Ориентирующая роль идеи человека на первый взгляд не вызывает сомнения. Разве не благодаря уверенности в себе люди находят силы для культурного взрыва? И разве сегодня есть что-либо более могущественное, чем воля сделать жизнь лучше, чем она была до сих пор? Да, люди всегда противопоставляли хаосу логос, злу добро, а бесконечности универсума бесконечную волю к познанию. Но почему же открытия разума и вообще деяния рук человеческих, как правило, приводили к тому, что Маркс называл отчуждением. Почему по мере прогресса рода человеческого нарастает чувство безысходности, и как раз сегодня, когда мы так далеко продвинулись в познании и технических изобретениях, мы так далеки от уверенности в себе, настолько далеки, что даже ощущение греховности средневекового человека кажется слишком наивным и слабым по сравнению с безграничным ужасом современного человека? Но не является ли и это самоощущение столь же искусственным и обманчивым, как и остальные вопросы о человеке? Мы подозреваем разум в ангажированности и допускаем, что под видом
самоочевидных вопросов могут скрываться некие идеологические устройства, ориентирующие нас нужным образом. Но как мы можем еще доверять своим переживаниям и надеждам, если знаем, что не свободны в своих желаниях, которые также, как и все остальное в человеке, является продуктом культуры?
В условиях тотального сомнения несомненным остается лишь само сомнение и, кажется, не остается ничего другого, как вслед за Декартом признать его и тем самым вернуть веру в человеческое бытие.
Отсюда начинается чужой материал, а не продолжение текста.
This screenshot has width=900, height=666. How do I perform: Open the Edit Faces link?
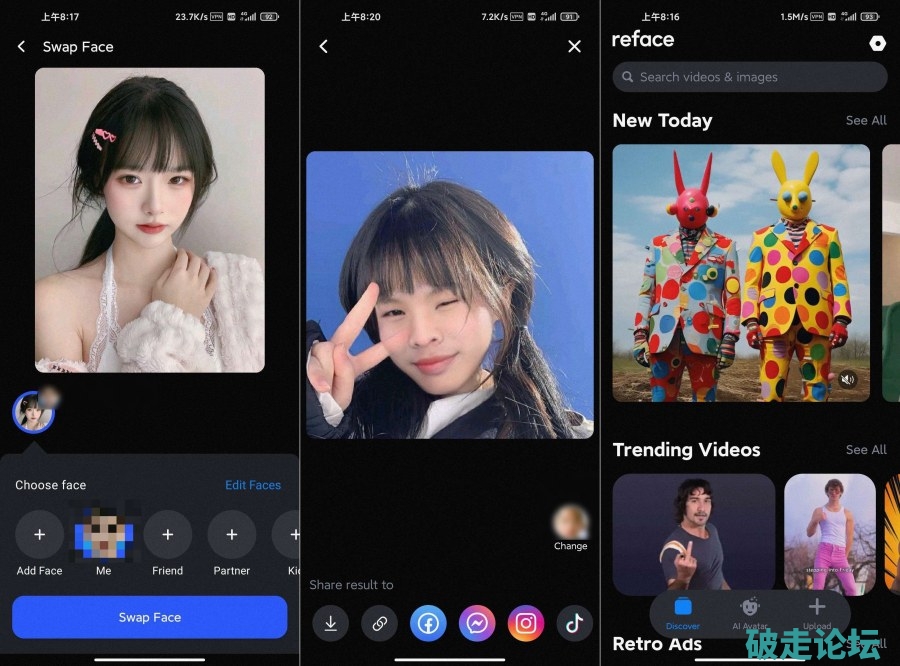252,485
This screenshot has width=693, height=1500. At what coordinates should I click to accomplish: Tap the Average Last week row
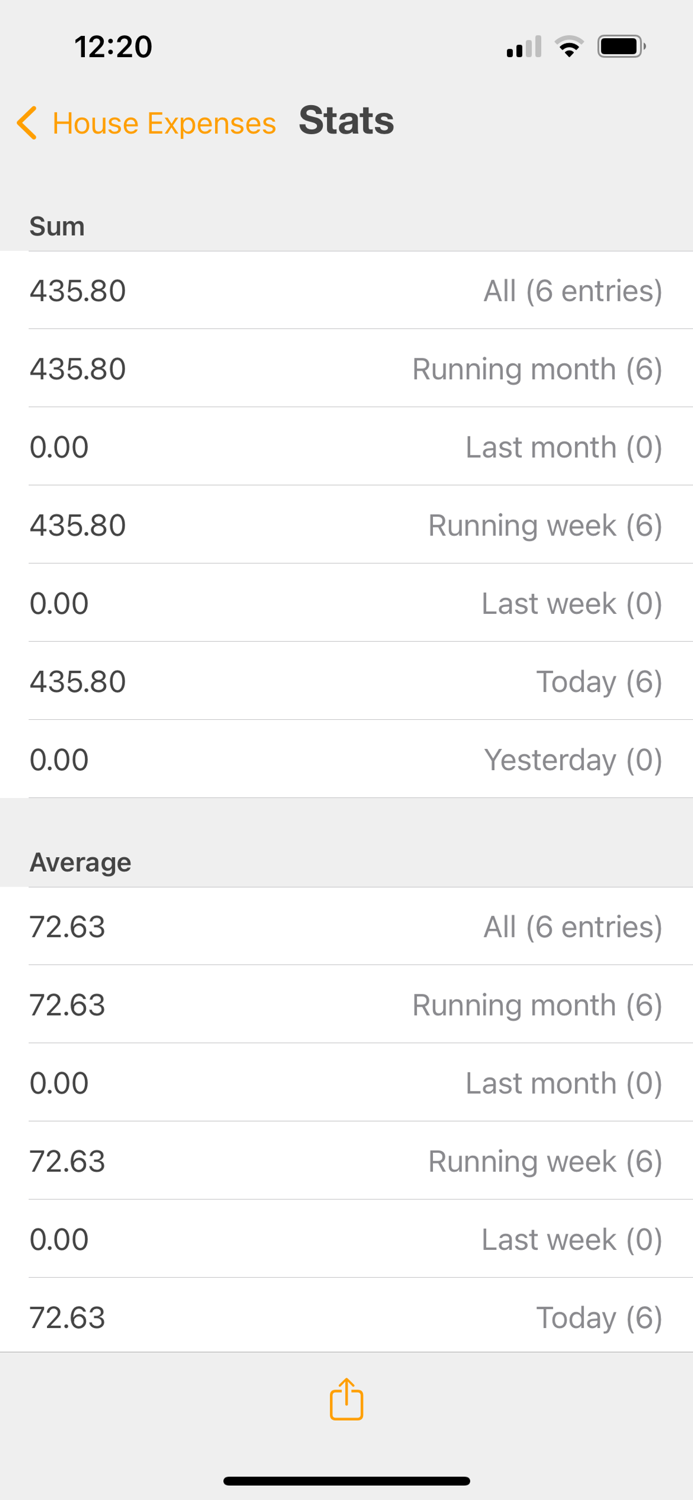click(x=346, y=1238)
Даже если кто-то нас обманывает, мы все-таки существуем в этом статусе обманываемых и, осознавая свое положение, сможем достичь истины, а она сделает нас свободными. Этой верой философия человека живет и сегодня. Но она уже не кажется достаточной. В сущности, Декарт начинал с того же самого, что, кажется, уготовлено и нам — с сомнения. Однако, опираясь на разум, он пришел к выводам, которые нас уже не удовлетворяют. Мы не согласны признать себя только мыслящими существами, ведь познающее Я — это какое-то тело без органов. Декарт хотя и не сомневался в существовании тела, однако не прибегал к его помощи для доказательства существования человека. Ни тело, ни мир, ни государство, ни богатство не гарантируют подлинности существования, которое состоит только в том, что я мыслю. Но как мы мыслим? Почему, например, Декарт решается на такой радикальный шаг, как отказ от сущего. Что заставляет его сомневаться в реальности, в тех институтах, которые практически задают человеческое существование. Человек не одинок, он член общества, имеет родину, церковь, клочок земли, семью, соседей. Разве не в отношениях с ними он завоевывает и утверждает себя? Почему мыслитель абстрагируется от всего этого? Потому что средневековые институты объединения людей распадались под напором рынка, который культивировал свободных автономных индивидов? Или потому, что философ, как и святой, всегда немножко в стороне от государства? Ведь кто-то должен дать разумный совет самому государю и этот “кто-то” должен поставить себя в позицию постороннего и нейтрального наблюдателя, чтобы дать разумный совет тем, кто внутри мира, кто вовлечен в него желанием, страстью и интересом.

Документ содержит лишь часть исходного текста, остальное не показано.